=== Task material ===

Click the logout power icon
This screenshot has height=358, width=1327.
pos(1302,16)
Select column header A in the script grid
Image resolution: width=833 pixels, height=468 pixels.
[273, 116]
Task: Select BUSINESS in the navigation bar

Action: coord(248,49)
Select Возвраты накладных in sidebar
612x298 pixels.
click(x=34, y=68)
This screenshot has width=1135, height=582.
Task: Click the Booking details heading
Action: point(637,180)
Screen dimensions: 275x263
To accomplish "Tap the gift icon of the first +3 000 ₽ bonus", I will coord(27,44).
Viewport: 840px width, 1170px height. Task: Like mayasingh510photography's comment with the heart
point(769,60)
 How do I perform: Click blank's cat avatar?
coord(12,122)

===
=== Task material ===

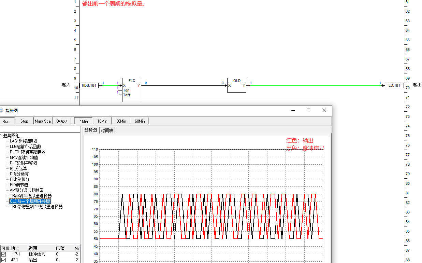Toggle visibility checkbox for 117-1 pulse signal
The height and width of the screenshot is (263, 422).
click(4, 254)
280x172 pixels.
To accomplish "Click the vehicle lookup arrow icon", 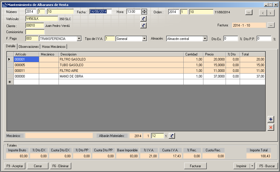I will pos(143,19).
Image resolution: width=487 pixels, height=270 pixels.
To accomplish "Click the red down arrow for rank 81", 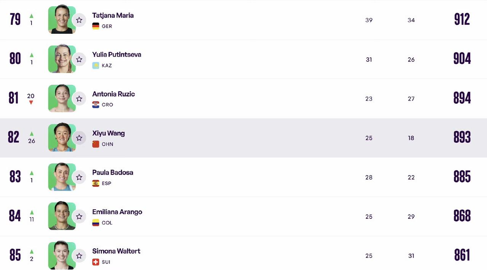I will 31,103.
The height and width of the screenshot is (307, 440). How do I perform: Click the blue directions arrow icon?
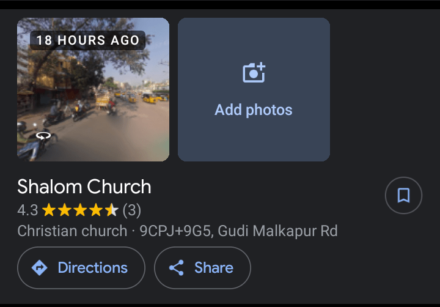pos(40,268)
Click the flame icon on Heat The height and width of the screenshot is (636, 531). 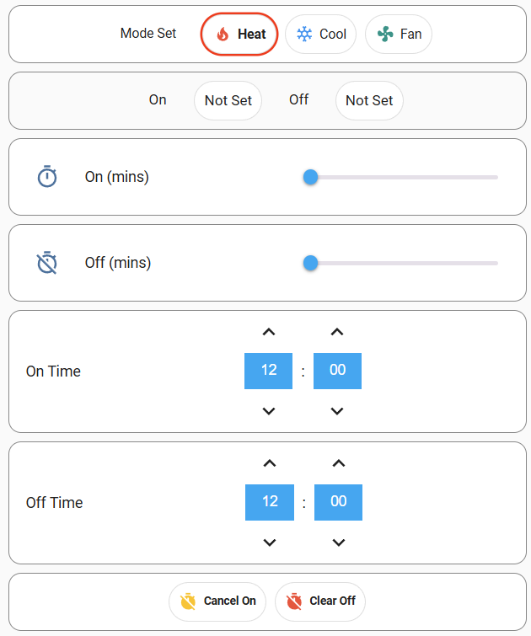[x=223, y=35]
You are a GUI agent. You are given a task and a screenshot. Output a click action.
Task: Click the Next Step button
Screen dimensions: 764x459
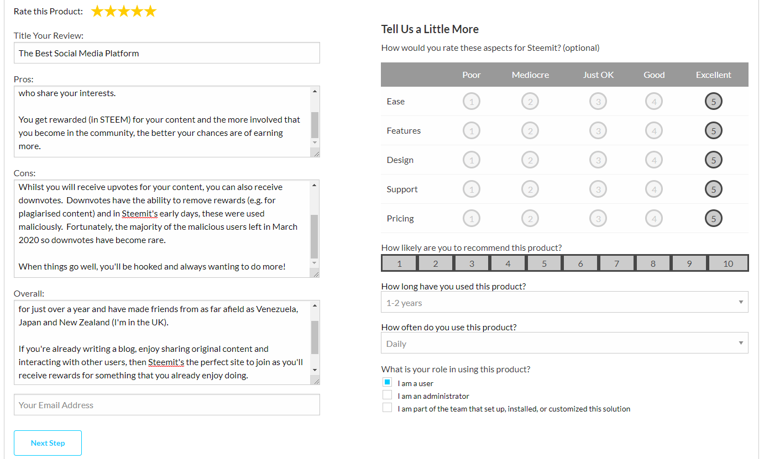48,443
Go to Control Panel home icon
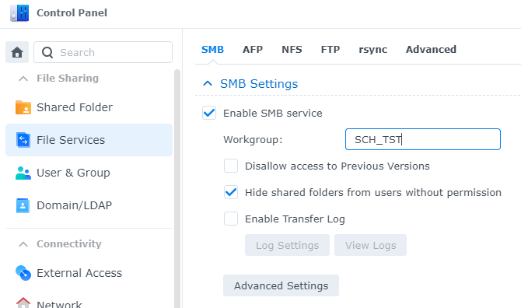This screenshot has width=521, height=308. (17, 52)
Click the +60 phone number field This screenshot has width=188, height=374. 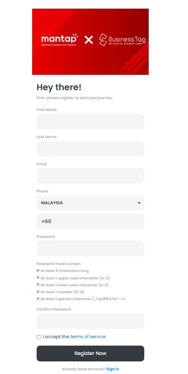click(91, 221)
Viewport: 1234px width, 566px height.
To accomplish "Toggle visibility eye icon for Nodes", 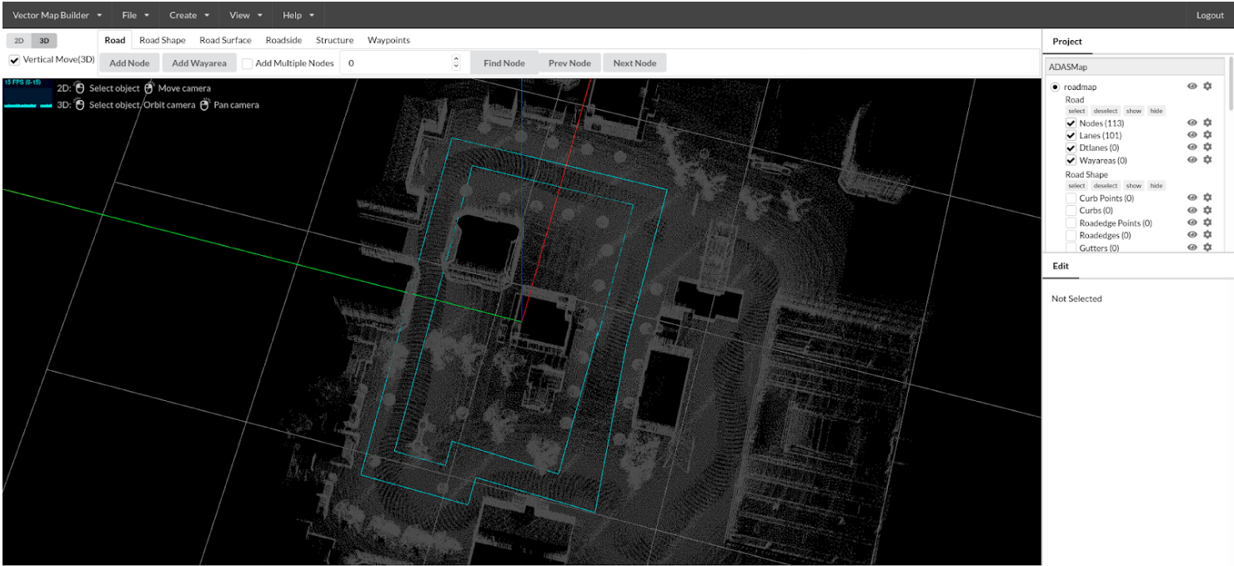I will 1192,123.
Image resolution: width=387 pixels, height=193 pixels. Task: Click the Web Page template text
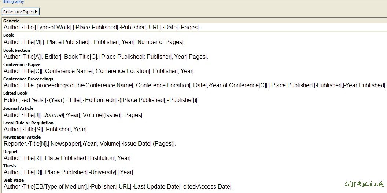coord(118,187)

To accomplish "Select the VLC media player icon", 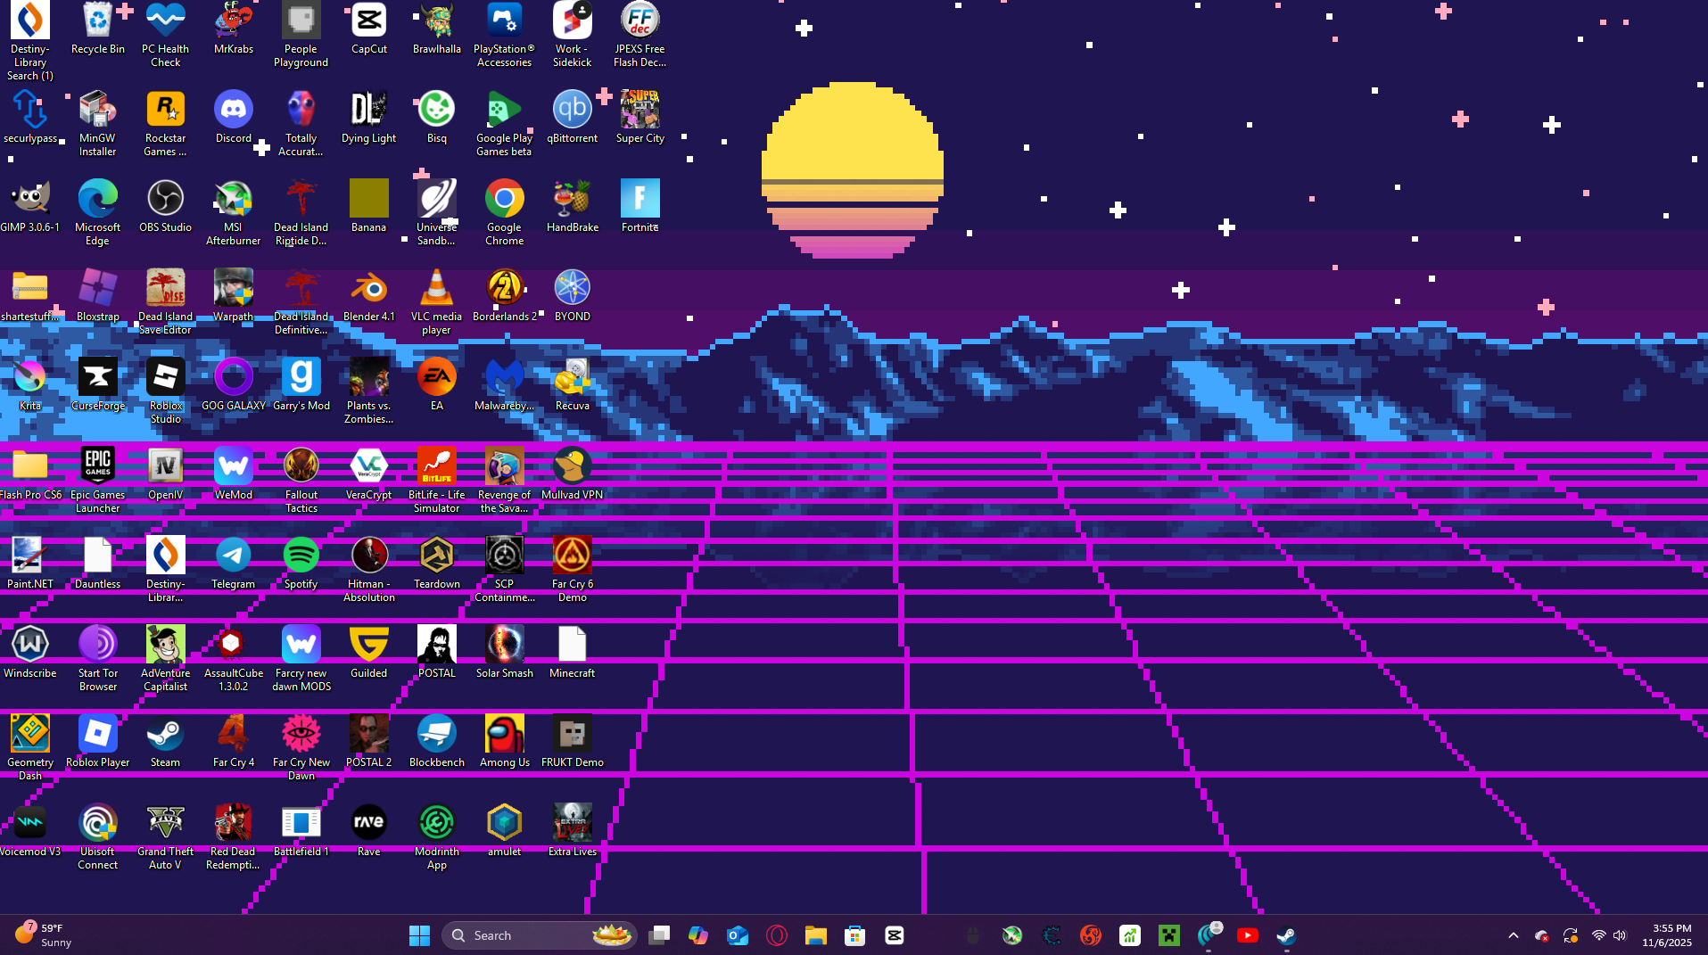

===

* What needs to be done
Reproduce the listing above from the line that holds "Image resolution: width=387" through the line that holds "the VLC media", both included, with the pictures left out.

* Response area
Image resolution: width=387 pixels, height=193 pixels. Task: Click the Web Page template text
coord(118,187)

To accomplish "Select the VLC media player icon", 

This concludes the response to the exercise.